Large Language Models Encode Semantics and Alignment in Linearly Separable Representations

TL;DR

This paper demonstrates that large language models encode semantic information in linearly separable, low-dimensional subspaces, which can be exploited to improve safety and alignment through geometry-aware tools.

Contribution

It provides the first large-scale empirical evidence that high-level semantics in LLMs are linearly separable, enabling new methods for alignment and safety interventions.

Findings

Semantic info resides in low-dimensional, linearly separable subspaces.

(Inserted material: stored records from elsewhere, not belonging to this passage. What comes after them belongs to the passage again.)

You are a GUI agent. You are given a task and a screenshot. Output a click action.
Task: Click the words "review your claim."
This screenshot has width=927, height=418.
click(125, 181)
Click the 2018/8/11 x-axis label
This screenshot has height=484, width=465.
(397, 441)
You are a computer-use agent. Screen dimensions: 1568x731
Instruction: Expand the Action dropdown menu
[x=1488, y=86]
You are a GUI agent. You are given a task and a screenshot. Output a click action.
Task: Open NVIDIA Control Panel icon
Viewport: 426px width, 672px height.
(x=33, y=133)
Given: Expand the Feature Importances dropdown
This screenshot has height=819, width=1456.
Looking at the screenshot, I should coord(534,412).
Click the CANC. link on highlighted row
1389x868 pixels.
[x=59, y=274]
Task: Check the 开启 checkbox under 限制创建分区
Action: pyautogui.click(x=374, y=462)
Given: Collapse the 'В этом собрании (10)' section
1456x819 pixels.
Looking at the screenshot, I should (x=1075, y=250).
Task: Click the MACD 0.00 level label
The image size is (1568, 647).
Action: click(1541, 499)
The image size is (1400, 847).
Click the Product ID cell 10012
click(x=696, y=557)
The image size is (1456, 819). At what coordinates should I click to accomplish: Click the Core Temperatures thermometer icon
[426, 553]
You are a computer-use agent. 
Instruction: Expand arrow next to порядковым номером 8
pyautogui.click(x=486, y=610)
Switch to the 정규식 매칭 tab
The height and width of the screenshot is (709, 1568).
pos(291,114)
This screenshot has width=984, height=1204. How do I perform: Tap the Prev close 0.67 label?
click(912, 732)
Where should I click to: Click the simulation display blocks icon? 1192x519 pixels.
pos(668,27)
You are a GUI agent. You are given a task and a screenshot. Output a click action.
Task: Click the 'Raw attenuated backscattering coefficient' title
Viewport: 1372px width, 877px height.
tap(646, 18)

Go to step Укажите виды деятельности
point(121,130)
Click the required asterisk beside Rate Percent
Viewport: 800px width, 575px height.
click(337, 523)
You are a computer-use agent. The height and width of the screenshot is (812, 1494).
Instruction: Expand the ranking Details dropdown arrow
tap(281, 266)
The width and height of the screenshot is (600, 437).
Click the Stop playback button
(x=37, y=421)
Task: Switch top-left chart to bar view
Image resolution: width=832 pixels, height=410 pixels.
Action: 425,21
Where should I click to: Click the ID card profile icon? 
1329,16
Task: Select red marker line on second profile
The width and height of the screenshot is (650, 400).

Separable representations become more distinct in deeper layers.

A simple MLP probe improves safety by detecting harmful content.

Abstract

Understanding the latent space geometry of large language models (LLMs) is key to interpreting their behavior and improving alignment. Yet it remains unclear to what extent LLMs linearly organize representations related to semantic understanding. To explore this, we conduct a large-scale empirical study of hidden representations in 11 autoregressive models across six scientific topics. We find that high-level semantic information consistently resides in low-dimensional subspaces that form linearly separable representations across domains. This separability becomes more pronounced in deeper layers and under prompts that elicit structured reasoning or alignment behavior$\unicode{x2013}$even when surface content remains unchanged. These findings motivate geometry-aware tools that operate directly in latent space to detect and mitigate harmful and adversarial content. As a proof of concept, we train an MLP probe on final-layer hidden states as a lightweight latent-space guardrail. This approach substantially improves refusal rates on malicious queries and prompt injections that bypass both the model's built-in safety alignment and external token-level filters.